Lorsqu’un professeur énonce à ses étudiants le nom d’« Alfred Jarry », la salle entière vibre au son d’une uniforme réponse : « Ubu Roi ! ». Mais cette apparente vérité générale est parfois rendue fausse par quelques dissidents littéraires qui s’écrient : « Le Sûrmale ! » Derrière ce cri qui paraît, au premier abord, inarticulé, se cache le titre d’un obscur roman d’Alfred Jarry nommé « Le Sûrmale : roman moderne ». Moderne, il l’est sans doute tant les thèmes principaux du roman sont encore d’actualité : la quête d’une forme d’omnipotence technologique et scientifique, le dopage dans le sport et le désir de « performance. » Jarry traite évidement ces thèmes avec tout son amour pour l’écriture absurde, les dialogues insensés, mais également les envolées lyriques.
L’histoire que narre Jarry est très originale et c’est ce qui fait principalement la singularité de son roman. Il s’ouvre par cet apophtegme d’André Marcueil, protagoniste de l’œuvre : « l’amour est un acte sans importance, puisqu’on peut le faire indéfiniment. » Cette maxime est lancée en plein milieu d’un dîner où de nombreux amis de Marcueil sont présents. Elle ne manque pas de faire régir les hôtes qui ont tous des qualités bien précises : une baronne, une actrice, un chimiste, un ingénieur, un général, un politicien, un cardinal et un docteur. Chacun y va de sa petite anecdote et de son avis sur la question, les dialogues vacillent entre références à la mythologie et remarques pseudo-scientifiques :
« — Les forces humaines n’ont pas de limites, affirma tranquillement André Marcueil. […]
— Vouliez-vous dire qu’il y a des organes qui travaillent et se reposent presque simultanément, et donnent l’illusion de ne s’arrêter jamais ?…
— Le cœur, restons sentimentaux, dit William Elson (le chimiste).
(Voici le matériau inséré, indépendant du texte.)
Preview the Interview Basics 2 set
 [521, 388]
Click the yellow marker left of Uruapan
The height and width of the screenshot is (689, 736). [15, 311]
—…Qu’à la mort, termina Bathybius (le docteur).
— Cela suffit bien à représenter un labeur infini, remarqua Marcueil : le nombre des diastoles et systoles d’une vie humaine ou même d’un seul jour dépasse tous les chiffres imaginables.
— Mais le cœur est un système de muscles très simple, corrigea le docteur.
— Mes moteurs s’arrêtent bien quand ils n’ont plus d’essence, dit Arthur Gough (l’ingénieur).
— On pourrait concevoir, hasarda le chimiste, un aliment du moteur humain qui retarderait indéfiniment, le réparant à mesure, la fatigue musculaire et nerveuse. J’ai créé depuis peu quelque chose de ce genre… »
Cet extrait du premier chapitre de l’œuvre montre bien le comique de caractère qui se prolonge tout le reste de l’œuvre. Les personnages sont caricaturaux et énoncent ce genre d’absurdités scientifiques et philosophiques tout le long du roman. On peut même parler d’héroï-comique tant les personnages parlent avec gravité et sont sûrs de leurs paroles. L’acmé du sentiment de décalage provoqué par l’évocation d’un sujet bas au style élevé intervient lorsque l’on comprend que tout au long de l’œuvre, on suivra cette fine équipe de « spécialistes » tenter de répondre à cette interrogation millénaire : « à quel point de la série indéfinie des nombres le sexe masculin place[-t-il] l’infini [?] » Autrement dit, ils cherchent à savoir combien de fois, au maximum, un homme peut réaliser l’acte charnel avant de devoir s’arrêter pour des raisons « mécaniques ». Roman de sport, de science, d’amour, de sexe ? Roman omnithématique traitant de l’omnipotence, Le Sûrmale est avant tout le chef d’œuvre inconnu d’un auteur dont les écrits furent tous dévorée par l’omnivore Père Ubu.